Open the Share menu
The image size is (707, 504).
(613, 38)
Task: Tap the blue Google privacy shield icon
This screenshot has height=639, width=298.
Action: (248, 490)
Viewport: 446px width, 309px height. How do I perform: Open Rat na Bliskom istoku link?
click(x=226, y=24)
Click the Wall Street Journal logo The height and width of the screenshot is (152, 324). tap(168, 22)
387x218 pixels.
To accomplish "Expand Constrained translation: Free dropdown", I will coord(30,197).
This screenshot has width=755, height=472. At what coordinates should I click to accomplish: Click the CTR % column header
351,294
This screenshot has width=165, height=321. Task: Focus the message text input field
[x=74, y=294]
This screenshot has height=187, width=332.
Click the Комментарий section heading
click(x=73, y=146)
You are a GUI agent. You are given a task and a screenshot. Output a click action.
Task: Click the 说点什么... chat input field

_____

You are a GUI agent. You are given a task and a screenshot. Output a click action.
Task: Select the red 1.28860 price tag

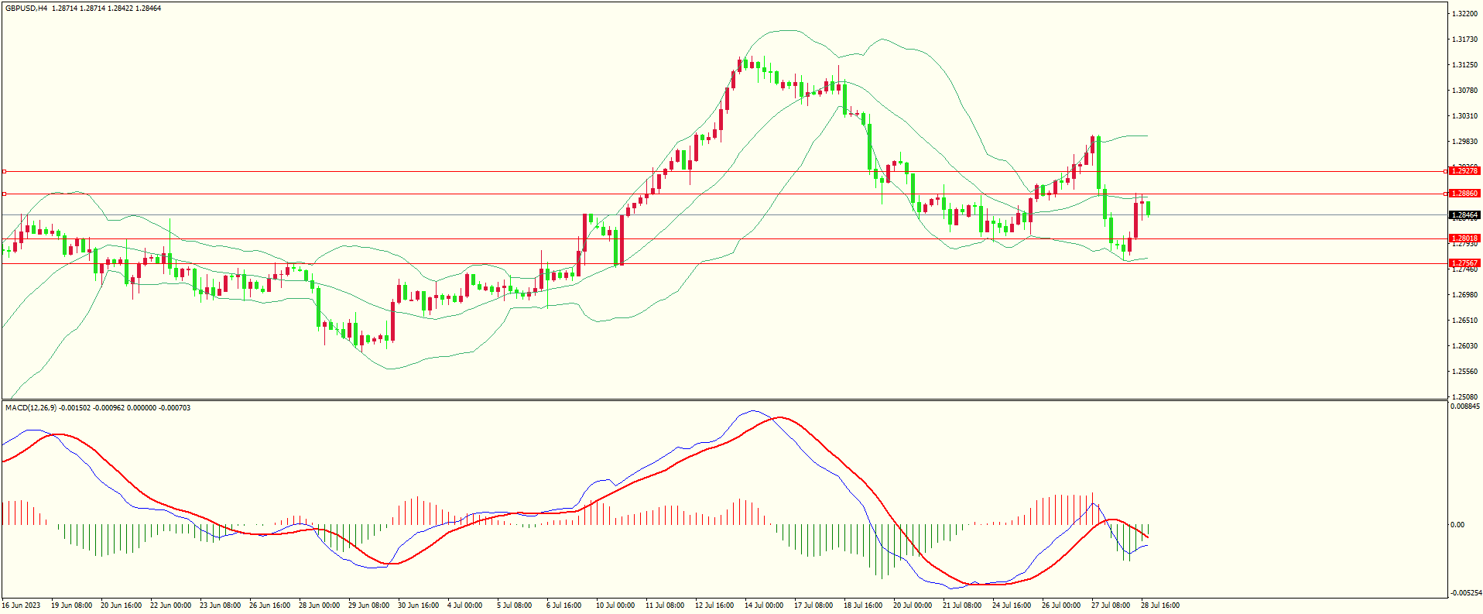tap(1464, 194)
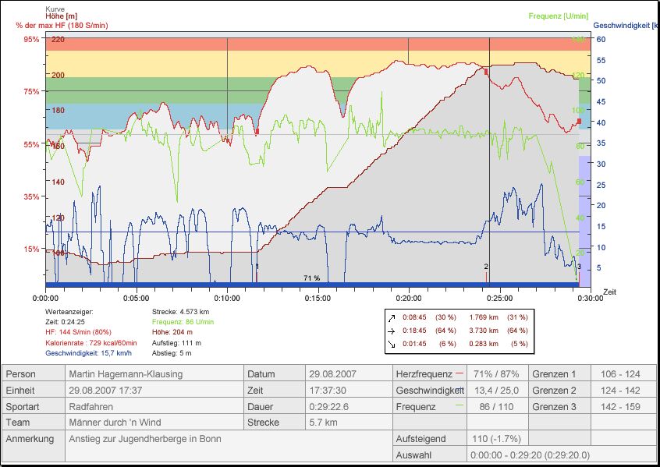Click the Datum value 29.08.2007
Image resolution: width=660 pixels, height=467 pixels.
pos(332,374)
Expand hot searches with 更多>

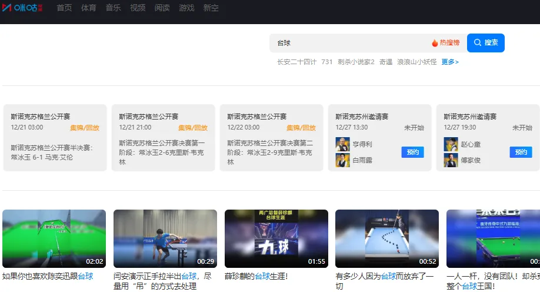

_____

▸ **TASK BRIEF**
The expected answer is an exact copy of the lines above, beginning at the line with "Click the Wall" and ending at the line with "This screenshot has height=187, width=332.", with both ends in.

▸ **TASK RESULT**
Click the Wall Street Journal logo The height and width of the screenshot is (152, 324). tap(168, 22)
387x218 pixels.
To accomplish "Expand Constrained translation: Free dropdown", I will coord(30,197).
This screenshot has width=755, height=472. At what coordinates should I click to accomplish: Click the CTR % column header
351,294
This screenshot has width=165, height=321. Task: Focus the message text input field
[x=74, y=294]
This screenshot has height=187, width=332.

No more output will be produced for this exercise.